* Request: Reproduce the records below, changing every "GUI agent" to "interface agent" and leaving all other text as it is.

* Data records:

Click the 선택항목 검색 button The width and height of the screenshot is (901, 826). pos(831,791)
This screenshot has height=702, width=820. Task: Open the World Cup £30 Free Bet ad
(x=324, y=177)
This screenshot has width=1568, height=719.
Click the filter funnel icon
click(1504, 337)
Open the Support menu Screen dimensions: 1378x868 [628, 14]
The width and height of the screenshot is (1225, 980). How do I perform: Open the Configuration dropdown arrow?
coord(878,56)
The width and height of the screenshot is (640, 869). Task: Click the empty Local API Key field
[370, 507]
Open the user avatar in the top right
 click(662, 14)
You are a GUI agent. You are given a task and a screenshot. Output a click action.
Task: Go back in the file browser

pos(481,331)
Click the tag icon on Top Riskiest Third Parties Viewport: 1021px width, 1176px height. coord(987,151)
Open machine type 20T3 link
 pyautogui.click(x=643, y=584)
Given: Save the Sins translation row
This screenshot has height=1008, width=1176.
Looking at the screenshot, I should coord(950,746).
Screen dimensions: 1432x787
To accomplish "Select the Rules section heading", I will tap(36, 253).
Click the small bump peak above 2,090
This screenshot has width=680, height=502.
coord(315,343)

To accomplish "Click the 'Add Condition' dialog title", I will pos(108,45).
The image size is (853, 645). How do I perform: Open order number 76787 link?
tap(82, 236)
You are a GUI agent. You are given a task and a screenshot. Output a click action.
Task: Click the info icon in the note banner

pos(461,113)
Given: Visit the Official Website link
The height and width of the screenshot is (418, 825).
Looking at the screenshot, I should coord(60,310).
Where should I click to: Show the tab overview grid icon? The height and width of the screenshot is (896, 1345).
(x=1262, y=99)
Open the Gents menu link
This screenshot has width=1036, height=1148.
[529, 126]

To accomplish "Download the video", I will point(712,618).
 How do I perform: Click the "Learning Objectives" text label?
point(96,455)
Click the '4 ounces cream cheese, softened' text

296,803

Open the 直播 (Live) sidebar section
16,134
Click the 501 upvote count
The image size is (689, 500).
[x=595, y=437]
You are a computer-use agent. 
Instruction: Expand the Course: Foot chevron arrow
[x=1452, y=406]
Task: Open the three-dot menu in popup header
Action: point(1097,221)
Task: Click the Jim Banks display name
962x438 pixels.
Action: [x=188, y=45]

* Complete answer:
Click the 선택항목 검색 button The width and height of the screenshot is (901, 826). pos(831,791)
This screenshot has height=702, width=820. Task: Open the World Cup £30 Free Bet ad
(x=324, y=177)
This screenshot has width=1568, height=719.
Click the filter funnel icon
click(1504, 337)
Open the Support menu Screen dimensions: 1378x868 [628, 14]
The width and height of the screenshot is (1225, 980). How do I perform: Open the Configuration dropdown arrow?
coord(878,56)
The width and height of the screenshot is (640, 869). Task: Click the empty Local API Key field
[370, 507]
Open the user avatar in the top right
 click(662, 14)
You are a interface agent. You are given a task and a screenshot. Output a click action.
Task: Go back in the file browser

pos(481,331)
Click the tag icon on Top Riskiest Third Parties Viewport: 1021px width, 1176px height. coord(987,151)
Open machine type 20T3 link
 pyautogui.click(x=643, y=584)
Given: Save the Sins translation row
This screenshot has height=1008, width=1176.
Looking at the screenshot, I should coord(950,746).
Screen dimensions: 1432x787
To accomplish "Select the Rules section heading", I will tap(36, 253).
Click the small bump peak above 2,090
This screenshot has width=680, height=502.
coord(315,343)

To accomplish "Click the 'Add Condition' dialog title", I will pos(108,45).
The image size is (853, 645). How do I perform: Open order number 76787 link?
tap(82, 236)
You are a interface agent. You are given a task and a screenshot. Output a click action.
Task: Click the info icon in the note banner

pos(461,113)
Given: Visit the Official Website link
The height and width of the screenshot is (418, 825).
Looking at the screenshot, I should coord(60,310).
Where should I click to: Show the tab overview grid icon? The height and width of the screenshot is (896, 1345).
(x=1262, y=99)
Open the Gents menu link
This screenshot has width=1036, height=1148.
[529, 126]

To accomplish "Download the video", I will point(712,618).
 How do I perform: Click the "Learning Objectives" text label?
point(96,455)
Click the '4 ounces cream cheese, softened' text

296,803

Open the 直播 (Live) sidebar section
16,134
Click the 501 upvote count
The image size is (689, 500).
[x=595, y=437]
You are a computer-use agent. 
Instruction: Expand the Course: Foot chevron arrow
[x=1452, y=406]
Task: Open the three-dot menu in popup header
Action: point(1097,221)
Task: Click the Jim Banks display name
962x438 pixels.
Action: [x=188, y=45]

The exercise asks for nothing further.